### Collected data
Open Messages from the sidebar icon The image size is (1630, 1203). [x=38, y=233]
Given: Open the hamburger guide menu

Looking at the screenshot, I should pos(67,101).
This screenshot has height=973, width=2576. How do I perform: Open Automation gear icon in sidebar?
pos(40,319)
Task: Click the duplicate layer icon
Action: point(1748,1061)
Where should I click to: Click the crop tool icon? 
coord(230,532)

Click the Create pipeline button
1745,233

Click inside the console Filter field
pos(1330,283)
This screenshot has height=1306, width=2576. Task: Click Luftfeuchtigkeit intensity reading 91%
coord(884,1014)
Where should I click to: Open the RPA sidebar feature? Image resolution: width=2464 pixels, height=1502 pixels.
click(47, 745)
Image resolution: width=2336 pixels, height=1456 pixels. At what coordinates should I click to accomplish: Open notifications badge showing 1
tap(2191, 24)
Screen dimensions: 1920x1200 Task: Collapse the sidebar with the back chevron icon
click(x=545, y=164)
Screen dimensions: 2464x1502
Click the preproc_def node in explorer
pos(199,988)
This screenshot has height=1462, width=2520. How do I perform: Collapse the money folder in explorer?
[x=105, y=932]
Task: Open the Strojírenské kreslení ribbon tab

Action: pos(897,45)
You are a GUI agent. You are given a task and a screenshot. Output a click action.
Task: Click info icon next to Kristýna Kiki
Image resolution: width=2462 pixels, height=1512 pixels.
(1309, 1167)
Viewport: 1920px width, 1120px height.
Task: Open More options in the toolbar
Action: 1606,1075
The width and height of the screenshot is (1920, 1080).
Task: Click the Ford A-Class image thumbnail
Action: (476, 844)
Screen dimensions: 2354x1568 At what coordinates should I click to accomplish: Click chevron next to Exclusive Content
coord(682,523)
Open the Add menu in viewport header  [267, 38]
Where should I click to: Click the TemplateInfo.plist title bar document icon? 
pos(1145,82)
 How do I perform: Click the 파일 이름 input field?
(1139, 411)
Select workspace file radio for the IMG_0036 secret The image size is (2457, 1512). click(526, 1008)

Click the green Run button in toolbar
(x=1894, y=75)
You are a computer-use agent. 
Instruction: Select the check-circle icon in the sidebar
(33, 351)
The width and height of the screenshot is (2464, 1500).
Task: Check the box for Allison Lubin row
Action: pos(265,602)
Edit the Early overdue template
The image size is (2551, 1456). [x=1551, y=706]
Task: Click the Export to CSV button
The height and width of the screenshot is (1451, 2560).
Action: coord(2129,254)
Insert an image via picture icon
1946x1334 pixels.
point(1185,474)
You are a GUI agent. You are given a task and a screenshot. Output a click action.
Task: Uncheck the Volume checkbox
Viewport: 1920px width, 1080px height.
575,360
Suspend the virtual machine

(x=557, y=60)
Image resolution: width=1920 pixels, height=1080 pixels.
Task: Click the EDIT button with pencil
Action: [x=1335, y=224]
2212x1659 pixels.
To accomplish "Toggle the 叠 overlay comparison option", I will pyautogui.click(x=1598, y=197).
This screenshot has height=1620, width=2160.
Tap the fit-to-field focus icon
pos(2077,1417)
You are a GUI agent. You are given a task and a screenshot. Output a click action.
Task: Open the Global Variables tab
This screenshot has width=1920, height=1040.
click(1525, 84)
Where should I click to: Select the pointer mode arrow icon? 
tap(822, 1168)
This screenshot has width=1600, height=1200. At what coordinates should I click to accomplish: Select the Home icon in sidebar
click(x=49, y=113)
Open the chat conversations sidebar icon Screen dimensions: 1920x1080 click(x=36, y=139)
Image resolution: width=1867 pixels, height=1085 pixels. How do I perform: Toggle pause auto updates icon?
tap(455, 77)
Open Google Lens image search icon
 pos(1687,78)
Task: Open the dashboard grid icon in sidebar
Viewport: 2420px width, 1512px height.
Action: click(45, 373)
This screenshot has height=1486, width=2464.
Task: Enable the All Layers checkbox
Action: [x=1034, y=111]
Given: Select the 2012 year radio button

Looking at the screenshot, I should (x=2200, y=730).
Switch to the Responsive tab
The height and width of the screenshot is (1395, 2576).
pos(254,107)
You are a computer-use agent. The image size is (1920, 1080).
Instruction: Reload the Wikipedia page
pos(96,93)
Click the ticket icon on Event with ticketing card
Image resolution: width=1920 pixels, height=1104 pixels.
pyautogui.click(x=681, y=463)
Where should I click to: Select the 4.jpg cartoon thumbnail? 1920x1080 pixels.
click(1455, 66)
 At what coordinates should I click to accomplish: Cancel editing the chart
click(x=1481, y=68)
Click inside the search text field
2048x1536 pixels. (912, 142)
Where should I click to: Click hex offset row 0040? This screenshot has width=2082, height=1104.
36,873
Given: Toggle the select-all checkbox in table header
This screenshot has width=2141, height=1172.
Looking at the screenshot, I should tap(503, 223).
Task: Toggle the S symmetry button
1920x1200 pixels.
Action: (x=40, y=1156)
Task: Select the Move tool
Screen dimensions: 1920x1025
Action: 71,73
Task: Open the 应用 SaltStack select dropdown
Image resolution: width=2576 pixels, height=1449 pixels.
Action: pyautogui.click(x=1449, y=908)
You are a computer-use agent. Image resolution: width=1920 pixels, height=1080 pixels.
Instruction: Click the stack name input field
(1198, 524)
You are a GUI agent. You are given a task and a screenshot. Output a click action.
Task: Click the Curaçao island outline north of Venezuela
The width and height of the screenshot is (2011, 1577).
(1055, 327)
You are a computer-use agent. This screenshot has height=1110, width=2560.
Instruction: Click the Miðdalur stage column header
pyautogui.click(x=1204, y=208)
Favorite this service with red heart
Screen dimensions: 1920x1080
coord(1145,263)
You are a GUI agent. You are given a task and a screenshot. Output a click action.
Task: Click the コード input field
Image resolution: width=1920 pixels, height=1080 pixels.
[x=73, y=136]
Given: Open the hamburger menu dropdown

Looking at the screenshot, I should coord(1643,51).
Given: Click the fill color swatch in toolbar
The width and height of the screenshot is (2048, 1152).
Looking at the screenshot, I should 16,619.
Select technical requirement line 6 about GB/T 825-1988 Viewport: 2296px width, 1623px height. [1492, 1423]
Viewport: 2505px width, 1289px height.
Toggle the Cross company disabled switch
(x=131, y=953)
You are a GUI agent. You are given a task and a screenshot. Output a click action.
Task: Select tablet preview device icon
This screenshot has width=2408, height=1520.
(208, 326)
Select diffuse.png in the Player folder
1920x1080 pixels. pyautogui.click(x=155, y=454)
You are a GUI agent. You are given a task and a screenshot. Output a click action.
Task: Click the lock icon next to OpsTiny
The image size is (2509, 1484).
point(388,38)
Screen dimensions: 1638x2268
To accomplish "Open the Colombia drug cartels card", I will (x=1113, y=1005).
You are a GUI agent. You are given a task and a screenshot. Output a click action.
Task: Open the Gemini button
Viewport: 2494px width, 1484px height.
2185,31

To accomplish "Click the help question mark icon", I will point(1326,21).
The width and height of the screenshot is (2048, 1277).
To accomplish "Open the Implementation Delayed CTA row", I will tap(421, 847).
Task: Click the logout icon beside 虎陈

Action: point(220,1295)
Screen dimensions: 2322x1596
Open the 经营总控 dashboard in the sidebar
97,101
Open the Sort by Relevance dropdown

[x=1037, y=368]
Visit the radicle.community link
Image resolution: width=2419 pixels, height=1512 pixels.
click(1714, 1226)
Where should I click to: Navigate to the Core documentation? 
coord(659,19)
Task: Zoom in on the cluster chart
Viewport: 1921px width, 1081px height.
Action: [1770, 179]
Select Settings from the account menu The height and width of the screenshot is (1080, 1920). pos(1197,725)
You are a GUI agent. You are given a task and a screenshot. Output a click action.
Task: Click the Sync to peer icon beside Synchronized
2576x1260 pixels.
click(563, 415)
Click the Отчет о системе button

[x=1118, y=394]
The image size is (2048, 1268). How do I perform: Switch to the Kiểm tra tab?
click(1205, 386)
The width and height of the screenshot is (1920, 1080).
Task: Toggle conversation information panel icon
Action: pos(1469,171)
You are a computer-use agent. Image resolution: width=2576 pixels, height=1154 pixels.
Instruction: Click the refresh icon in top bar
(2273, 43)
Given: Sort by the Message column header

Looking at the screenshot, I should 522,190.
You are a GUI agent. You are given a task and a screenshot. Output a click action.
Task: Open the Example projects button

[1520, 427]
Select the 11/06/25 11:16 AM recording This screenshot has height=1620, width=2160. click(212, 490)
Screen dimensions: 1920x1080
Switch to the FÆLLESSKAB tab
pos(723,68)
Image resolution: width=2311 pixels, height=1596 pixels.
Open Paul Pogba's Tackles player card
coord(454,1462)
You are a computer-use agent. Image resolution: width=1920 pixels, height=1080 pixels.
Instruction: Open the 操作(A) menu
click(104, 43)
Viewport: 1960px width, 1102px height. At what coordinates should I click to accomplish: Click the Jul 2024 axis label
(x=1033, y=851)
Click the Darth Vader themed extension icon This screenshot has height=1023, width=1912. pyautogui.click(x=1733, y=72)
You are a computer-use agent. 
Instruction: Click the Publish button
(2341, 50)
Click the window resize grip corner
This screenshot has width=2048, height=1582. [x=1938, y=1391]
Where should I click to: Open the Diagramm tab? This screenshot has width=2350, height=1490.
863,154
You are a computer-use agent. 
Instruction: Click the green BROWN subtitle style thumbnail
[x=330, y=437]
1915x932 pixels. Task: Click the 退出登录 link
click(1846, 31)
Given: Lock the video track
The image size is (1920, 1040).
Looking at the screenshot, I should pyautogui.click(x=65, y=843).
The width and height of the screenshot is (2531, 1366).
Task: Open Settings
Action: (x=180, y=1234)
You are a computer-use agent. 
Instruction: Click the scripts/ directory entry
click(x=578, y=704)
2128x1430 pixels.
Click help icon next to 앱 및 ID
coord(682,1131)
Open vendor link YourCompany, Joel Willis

### Your assignment
Wherever the string "from" appears in the records, copy the whole line.

### Task response
Open Messages from the sidebar icon The image size is (1630, 1203). [x=38, y=233]
Select Settings from the account menu The height and width of the screenshot is (1080, 1920). pos(1197,725)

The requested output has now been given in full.